*ÜBUNGSAUFGABEN*
(1) Von welchem Zeitpunkt an läuft laut dem Entscheid zur Anschlusspfändung die Anschlussfrist?
(2) Schreiben Sie aus dem Entscheid zur Anschlusspfändung alles von "BGE 85 III 169" bis hinunter zu "deren Vollzug anzeigt." wortgetreu ab.

*ARTIKEL*
________________________
Sammlung der Entscheidungen des Schweizerischen Bundesgerichts
Collection des arrêts du Tribunal fédéral suisse
Raccolta delle decisioni del Tribunale federale svizzero

BGE 85 III 169



85 III 169

36. Entscheid vom 19. Oktober 1959 i.S. Fritschi. Regeste

    Privilegierte Anschlusspfändung. Art. 111 SchKG.

    Die Anschlussfrist von 40 Tagen läuft von der ersten, die Gruppe
einleitenden Pfändung an, gleichgültig ob und wann die anschlussberechtigte
Person hievon Kenntnis erhält, insbesondere auch, wenn das Betreibungsamt
ihr diese Pfändung erst einige Wochen nach deren Vollzug anzeigt.
________________________
*DATENÜBERSICHT*
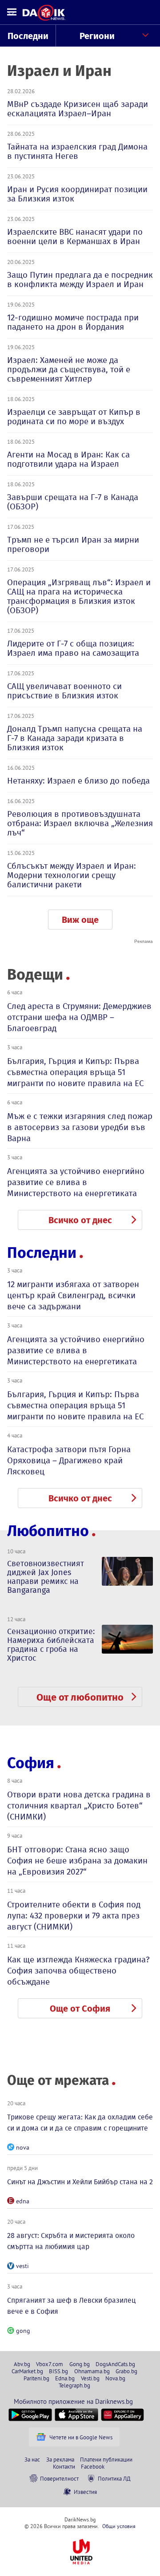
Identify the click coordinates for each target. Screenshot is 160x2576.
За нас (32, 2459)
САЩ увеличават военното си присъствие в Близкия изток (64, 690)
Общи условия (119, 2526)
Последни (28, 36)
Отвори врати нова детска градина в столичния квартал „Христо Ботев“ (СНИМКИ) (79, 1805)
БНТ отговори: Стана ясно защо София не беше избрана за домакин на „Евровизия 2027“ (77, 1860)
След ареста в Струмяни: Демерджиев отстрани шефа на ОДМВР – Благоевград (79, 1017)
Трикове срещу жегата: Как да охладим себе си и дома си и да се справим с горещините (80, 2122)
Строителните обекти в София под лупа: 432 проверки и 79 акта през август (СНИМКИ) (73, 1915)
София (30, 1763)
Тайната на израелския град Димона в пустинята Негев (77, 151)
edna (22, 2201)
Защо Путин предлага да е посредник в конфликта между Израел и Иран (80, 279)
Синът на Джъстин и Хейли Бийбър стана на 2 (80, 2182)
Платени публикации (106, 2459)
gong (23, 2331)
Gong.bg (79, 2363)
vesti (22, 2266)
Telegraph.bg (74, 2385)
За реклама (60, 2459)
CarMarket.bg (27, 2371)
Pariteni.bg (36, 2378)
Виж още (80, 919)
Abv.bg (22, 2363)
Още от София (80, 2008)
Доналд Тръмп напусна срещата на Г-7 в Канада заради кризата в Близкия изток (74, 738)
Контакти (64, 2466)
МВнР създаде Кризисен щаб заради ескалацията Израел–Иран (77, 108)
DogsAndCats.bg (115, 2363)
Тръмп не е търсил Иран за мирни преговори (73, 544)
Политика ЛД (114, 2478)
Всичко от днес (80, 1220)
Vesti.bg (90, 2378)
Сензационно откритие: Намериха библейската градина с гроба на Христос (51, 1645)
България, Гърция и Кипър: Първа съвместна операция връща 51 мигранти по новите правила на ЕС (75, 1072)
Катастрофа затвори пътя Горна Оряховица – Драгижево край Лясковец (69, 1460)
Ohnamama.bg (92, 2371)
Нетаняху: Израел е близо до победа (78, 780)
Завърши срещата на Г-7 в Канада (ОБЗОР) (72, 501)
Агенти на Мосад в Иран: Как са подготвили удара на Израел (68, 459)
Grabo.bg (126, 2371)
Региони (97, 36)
________________________
*LÖSUNGEN*
(1) Von der ersten, die Gruppe einleitenden Pfändung an.

(2)
BGE 85 III 169



85 III 169

36. Entscheid vom 19. Oktober 1959 i.S. Fritschi. Regeste

    Privilegierte Anschlusspfändung. Art. 111 SchKG.

    Die Anschlussfrist von 40 Tagen läuft von der ersten, die Gruppe
einleitenden Pfändung an, gleichgültig ob und wann die anschlussberechtigte
Person hievon Kenntnis erhält, insbesondere auch, wenn das Betreibungsamt
ihr diese Pfändung erst einige Wochen nach deren Vollzug anzeigt.